Force-directed layout of rose trees, with configurable parameters.

data ForceLayoutTreeOpts n Source #

Constructors

FLTOpts

Fields

_forceLayoutOpts :: ForceLayoutOpts n
Options to the force layout simulator, including damping.
_edgeLen :: n
How long edges should be, ideally. This will be the resting length for the springs.
_springK :: n
Spring constant. The bigger the constant, the more the edges push/pull towards their resting length.
_staticK :: n
Coulomb constant. The bigger the constant, the more sibling nodes repel each other.

Instances

Floating n => Default (ForceLayoutTreeOpts n) Source #
Methods def :: ForceLayoutTreeOpts n #

forceLayoutOpts :: forall n. Lens' (ForceLayoutTreeOpts n) (ForceLayoutOpts n) Source #

edgeLen :: forall n. Lens' (ForceLayoutTreeOpts n) n Source #

springK :: forall n. Lens' (ForceLayoutTreeOpts n) n Source #

staticK :: forall n. Lens' (ForceLayoutTreeOpts n) n Source #

treeToEnsemble :: forall a n. Floating n => ForceLayoutTreeOpts n -> Tree (a, P2 n) -> (Tree (a, PID), Ensemble V2 n) Source #

Assign unique ID numbers to the nodes of a tree, and generate an Ensemble suitable for simulating in order to do force-directed layout of the tree. In particular,

edges are modeled as springs
nodes are modeled as point charges
nodes are constrained to keep the same y-coordinate.
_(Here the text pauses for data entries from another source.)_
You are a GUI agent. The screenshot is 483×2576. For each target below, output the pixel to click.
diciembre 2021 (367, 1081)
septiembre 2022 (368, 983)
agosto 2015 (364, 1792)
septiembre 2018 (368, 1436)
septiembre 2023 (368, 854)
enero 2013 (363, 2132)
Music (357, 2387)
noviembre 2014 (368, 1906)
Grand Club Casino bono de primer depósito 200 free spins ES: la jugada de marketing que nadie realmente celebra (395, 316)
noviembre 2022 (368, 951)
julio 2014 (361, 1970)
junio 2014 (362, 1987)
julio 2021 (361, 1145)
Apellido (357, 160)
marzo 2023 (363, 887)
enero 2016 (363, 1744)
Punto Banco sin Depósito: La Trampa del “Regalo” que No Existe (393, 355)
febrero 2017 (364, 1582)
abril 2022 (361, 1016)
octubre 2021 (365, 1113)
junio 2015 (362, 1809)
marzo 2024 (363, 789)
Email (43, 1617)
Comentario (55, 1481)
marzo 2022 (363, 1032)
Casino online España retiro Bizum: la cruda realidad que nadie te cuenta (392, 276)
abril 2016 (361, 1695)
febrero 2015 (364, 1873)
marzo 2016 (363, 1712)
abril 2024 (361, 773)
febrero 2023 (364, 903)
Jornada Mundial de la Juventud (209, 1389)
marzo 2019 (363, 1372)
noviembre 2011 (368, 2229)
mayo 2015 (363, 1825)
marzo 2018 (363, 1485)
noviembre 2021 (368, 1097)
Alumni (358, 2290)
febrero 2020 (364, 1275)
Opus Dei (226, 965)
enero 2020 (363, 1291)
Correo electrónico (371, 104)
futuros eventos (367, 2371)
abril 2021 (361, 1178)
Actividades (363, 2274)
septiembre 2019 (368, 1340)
The input to treeToEnsemble could be a tree already laid out by some other method, such as uniqueXLayout.

label :: Traversable t => t a -> t (a, PID) Source #

Assign unique IDs to every node in a tree (or other traversable structure).

reconstruct :: (Functor t, Num n) => Ensemble V2 n -> t (a, PID) -> t (a, P2 n) Source #

Reconstruct a tree (or any traversable structure) from an Ensemble, given unique identifier annotations matching the identifiers used in the Ensemble.

Rendering

renderTree :: (Monoid' m, Floating n, Ord n) => (a -> QDiagram b V2 n m) -> (P2 n -> P2 n -> QDiagram b V2 n m) -> Tree (a, P2 n) -> QDiagram b V2 n m Source #

Draw a tree annotated with node positions, given functions specifying how to draw nodes and edges.

renderTree' :: (Monoid' m, Floating n, Ord n) => (a -> QDiagram b V2 n m) -> ((a, P2 n) -> (a, P2 n) -> QDiagram b V2 n m) -> Tree (a, P2 n) -> QDiagram b V2 n m Source #

Draw a tree annotated with node positions, given functions specifying how to draw nodes and edges. Unlike renderTree, this version gives the edge-drawing function access to the actual values stored at the nodes rather than just their positions.